BY GRANT TIMMERMAN — in collaboration with Akash Gupta, Kexiang Xu, and Mingjing Zhu
During my senior year in the University of Washington’s Computer Science Department, I had the honor of taking the Internet Systems Capstone class (CSE454) taught by AI expert, Dan Weld. The crux of the 12 week class was designing and implementing a system uses any of the following crucial components to almost all modern internet sites:
- Information Extraction / NLP
- Machine Learning
- Network Effects
We chose to build a tool called AlgoDB which allows any software developer to easily search for an algorithm and find copy-and-pastable code samples in a variety of languages. The following is a summary of our results.

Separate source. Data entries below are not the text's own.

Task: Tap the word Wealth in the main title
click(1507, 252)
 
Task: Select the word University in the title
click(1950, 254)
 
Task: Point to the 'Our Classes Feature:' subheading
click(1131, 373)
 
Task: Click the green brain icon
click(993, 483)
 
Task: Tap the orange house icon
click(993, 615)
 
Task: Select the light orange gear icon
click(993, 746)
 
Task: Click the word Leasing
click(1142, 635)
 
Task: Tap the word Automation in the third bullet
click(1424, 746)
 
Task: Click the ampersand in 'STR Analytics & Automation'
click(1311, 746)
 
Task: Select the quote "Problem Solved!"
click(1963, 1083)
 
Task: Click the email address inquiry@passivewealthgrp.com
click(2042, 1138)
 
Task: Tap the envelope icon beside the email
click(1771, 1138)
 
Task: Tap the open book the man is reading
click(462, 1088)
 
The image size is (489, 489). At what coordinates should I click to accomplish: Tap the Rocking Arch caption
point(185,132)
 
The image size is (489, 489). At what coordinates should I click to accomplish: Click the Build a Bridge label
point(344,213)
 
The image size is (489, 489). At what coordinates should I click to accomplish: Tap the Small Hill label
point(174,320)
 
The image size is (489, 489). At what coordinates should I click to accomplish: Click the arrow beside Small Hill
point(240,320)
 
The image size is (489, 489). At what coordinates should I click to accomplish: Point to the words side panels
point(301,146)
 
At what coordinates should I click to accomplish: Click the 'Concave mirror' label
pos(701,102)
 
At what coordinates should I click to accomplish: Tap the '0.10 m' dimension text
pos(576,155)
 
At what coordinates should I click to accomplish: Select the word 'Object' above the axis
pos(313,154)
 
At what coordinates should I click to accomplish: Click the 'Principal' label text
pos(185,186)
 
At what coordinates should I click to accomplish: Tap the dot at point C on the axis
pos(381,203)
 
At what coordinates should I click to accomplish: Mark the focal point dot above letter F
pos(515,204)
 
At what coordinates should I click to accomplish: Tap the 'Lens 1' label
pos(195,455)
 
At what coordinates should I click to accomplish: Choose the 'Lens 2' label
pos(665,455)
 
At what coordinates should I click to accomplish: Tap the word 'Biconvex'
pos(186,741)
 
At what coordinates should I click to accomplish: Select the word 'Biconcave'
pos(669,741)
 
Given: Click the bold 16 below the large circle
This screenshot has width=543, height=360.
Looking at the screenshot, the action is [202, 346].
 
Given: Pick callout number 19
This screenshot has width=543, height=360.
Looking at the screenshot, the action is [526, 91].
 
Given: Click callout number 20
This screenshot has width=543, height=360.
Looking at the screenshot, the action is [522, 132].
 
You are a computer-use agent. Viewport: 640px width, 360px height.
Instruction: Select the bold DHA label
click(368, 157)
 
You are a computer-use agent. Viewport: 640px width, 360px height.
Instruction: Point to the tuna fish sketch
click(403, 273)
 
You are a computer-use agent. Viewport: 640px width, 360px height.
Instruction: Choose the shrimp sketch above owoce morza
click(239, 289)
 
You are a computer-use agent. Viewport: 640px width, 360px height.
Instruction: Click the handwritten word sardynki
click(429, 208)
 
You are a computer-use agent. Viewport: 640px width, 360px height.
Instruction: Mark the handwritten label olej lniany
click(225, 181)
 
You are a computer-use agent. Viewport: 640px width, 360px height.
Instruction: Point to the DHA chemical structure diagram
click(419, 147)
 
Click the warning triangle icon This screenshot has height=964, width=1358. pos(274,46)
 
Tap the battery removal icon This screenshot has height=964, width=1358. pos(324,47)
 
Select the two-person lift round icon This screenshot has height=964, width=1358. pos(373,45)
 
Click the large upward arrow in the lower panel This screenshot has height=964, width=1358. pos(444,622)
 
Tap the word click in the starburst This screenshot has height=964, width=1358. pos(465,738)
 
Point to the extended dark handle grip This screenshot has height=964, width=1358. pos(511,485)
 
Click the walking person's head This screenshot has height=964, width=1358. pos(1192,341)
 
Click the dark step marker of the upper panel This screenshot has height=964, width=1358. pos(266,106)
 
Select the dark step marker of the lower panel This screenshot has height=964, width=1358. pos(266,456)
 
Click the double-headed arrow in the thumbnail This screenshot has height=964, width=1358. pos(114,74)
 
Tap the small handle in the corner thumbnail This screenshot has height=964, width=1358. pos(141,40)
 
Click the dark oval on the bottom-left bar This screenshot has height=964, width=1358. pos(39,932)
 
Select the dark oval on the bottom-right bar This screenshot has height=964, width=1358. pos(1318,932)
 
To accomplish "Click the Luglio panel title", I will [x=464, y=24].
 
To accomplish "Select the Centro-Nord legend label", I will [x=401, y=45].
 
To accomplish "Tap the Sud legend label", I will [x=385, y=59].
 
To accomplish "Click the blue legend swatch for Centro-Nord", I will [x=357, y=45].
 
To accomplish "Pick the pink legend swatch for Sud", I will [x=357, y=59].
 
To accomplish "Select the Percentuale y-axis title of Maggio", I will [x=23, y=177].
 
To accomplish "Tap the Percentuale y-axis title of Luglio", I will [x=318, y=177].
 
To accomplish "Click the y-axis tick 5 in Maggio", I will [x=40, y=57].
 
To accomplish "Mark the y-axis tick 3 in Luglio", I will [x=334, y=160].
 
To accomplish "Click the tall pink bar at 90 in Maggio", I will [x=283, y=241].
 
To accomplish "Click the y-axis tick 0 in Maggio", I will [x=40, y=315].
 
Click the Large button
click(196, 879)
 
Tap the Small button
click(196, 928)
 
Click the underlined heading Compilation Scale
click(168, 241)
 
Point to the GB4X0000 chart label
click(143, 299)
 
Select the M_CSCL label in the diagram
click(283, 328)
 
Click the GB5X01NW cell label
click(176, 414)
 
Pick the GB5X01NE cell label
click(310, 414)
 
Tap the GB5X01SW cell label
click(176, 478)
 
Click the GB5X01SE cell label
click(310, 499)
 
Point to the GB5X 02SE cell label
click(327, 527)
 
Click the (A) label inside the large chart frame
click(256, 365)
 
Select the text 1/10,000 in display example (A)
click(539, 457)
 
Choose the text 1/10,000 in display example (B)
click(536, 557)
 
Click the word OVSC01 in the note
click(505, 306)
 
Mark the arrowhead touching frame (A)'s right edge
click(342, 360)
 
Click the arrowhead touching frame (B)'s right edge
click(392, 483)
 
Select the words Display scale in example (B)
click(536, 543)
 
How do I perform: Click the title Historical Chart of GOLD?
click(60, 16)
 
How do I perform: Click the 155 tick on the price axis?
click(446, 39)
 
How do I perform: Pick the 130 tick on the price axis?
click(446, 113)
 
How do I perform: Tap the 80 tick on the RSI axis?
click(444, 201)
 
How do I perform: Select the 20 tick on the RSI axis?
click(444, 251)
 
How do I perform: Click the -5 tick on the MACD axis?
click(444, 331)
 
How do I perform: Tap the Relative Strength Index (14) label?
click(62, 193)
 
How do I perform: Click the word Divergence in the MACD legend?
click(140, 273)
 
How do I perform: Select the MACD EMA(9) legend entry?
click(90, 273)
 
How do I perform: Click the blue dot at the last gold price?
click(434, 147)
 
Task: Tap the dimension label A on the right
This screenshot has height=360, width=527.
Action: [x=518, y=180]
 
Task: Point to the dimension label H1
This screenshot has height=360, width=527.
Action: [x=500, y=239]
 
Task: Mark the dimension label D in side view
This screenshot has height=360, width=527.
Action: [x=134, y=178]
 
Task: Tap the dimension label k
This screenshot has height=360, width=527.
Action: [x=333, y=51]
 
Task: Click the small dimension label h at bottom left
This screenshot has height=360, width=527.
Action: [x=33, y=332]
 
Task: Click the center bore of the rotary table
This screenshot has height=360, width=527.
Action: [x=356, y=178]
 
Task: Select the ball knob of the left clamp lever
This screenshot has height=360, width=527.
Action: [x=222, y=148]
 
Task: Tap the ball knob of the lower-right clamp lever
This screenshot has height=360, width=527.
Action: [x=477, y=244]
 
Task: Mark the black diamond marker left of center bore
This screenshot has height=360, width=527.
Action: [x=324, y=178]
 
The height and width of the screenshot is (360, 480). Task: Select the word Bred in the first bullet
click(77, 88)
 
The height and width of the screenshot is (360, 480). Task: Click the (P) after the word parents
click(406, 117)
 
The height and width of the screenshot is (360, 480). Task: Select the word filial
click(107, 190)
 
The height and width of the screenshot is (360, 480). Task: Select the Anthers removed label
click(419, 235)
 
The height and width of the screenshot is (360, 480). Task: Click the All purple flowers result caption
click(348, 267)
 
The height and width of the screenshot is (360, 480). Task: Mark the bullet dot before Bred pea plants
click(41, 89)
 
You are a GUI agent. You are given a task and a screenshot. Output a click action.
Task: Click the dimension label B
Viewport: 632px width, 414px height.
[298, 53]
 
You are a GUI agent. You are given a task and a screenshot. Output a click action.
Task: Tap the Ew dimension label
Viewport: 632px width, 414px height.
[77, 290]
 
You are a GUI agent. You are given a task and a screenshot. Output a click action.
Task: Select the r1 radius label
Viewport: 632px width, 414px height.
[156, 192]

The goal of our project is to create a search engine that would enable programmers to quickly look up source code implementations for any algorithm. The existing search engines are inconvenient for developers searching for algorithm implementations. Popular search engines like Google are too broad, source-code agnostic, and contains too much noise. Furthermore, sources such as Wikipedia or an algorithms textbook mainly give abstract explanations or pseudocode instead of copy-and-pasteable code. This is not ideal for programmers who would rather quickly discover a robust library or snippet of code than translate the algorithm from pseudocode which is prone to errors. Our goal is to eliminate time wasted from looking for online implementations, allowing programmers to focus more on the problems that they are trying to solve.
Our project is composed of two major parts, the algorithm and implementation database and the search engine front-end. The database stores all of our algorithms, categories and implementations, while the search engine takes user queries and responds with a list of relevant algorithms and implementations. In addition, the front-end has various functionalities to facilitate information discovery such as language filters, dedicated urls and sorted indices of algorithms and languages.
The creation of the algorithm and implementation database was done offline. To create the algorithm database, we needed to scrape data from Wikipedia, npm and Rosetta Code. We used a variety of techniques and database choices to make this process efficient.
For this project, we decided to use Wikipedia as the source of truth when it comes to algorithms. This makes accurately extracting Wikipedia algorithm concepts paramount to the success of the project. We scraped Wikipedia recursively starting from the Wikipedia category “Category: Algorithm”. From there, we indexed every subcategory and pages up to a cutoff depth of 5. We store pages and subcategories into our Elasticsearch database of algorithm and algorithm categories, respectively. Storing algorithm categories along with algorithms could pave way for future research involving relations between algorithms.
As we delved deeper into the subcategories of Algorithms, we started noticing wikipedia entries which are no longer algorithms. In order to filter them out, we employed the heuristic that a Wikipedia page is an algorithm if its first paragraph (usually called “summary”) contains the word “algorithm”. Later, we realized that many Rosetta Code implementations weren’t getting linked because the associated Wikipedia pages didn’t contain the word “algorithm”, so we relaxed this restriction and deemed that a Wikipedia page must be algorithm-related if it’s associated with a Rosetta Code implementation.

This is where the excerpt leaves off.